“Kami berharap kawasan lain seperti Tanjung Bunga atau Citra CPI juga dapat menerapkan sistem serupa,” katanya.

Helmy menjelaskan, sebelum MoU diteken, pihaknya telah melakukan riset dan pendataan. Dari hasil kajian, TPS3R Bukit Baruga melayani 840 kepala keluarga dengan potensi pengolahan sampah sekitar 2,5 ton per hari, atau sekitar 75 ton per bulan.

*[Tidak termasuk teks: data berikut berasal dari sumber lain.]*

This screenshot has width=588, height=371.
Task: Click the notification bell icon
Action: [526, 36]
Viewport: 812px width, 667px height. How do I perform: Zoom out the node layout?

“Jika dikelola secara mandiri, kami memperkirakan hanya sekitar 13 persen sampah residu yang tersisa. Artinya, 87 persen sampah sudah terkelola melalui proses pemilahan, daur ulang, dan pemanfaatan kembali,” jelasnya.

Untuk mendukung keberlanjutan program, Pemkot menyiapkan insentif berupa pengurangan biaya retribusi. Helmy menuturkan, insentif itu diberikan sesuai jumlah tonase sampah yang berhasil dikelola secara mandiri.

“Semakin banyak kawasan yang melakukan hal yang sama, semakin kecil beban TPA dan semakin besar peluang kita mewujudkan Makassar sebagai kota dengan pengelolaan sampah modern dan berkelanjutan,” tegasnya.

Sementara itu, CEO Kalla Land & Property Ricky Theodores menyatakan kerja sama ini menjadi langkah strategis Bukit Baruga dalam mengelola sampah secara mandiri dengan mengedepankan tiga prinsip utama, yakni reduce, reuse, dan recycle.

“Intinya bagaimana sampah ini kami kelola sendiri dan berperan aktif mendukung program Kota Makassar dalam mengurangi dampak lingkungan yang buruk dari sampah,” kata Ricky.

Ricky menjelaskan, reuse berarti menggunakan kembali sampah yang masih dapat dimanfaatkan untuk fungsi yang sama atau berbeda, reduce berarti mengurangi potensi timbulan sampah sejak awal, sedangkan recycle berarti mendaur ulang sampah menjadi barang atau produk baru yang bermanfaat. Ia menambahkan, sistem ini akan mendorong warga Bukit Baruga melakukan pemisahan sampah sejak dari rumah. Sampah organik dan anorganik akan diolah di fasilitas TPS3R yang disiapkan, sementara residu yang tidak bisa didaur ulang akan dibuang ke TPA.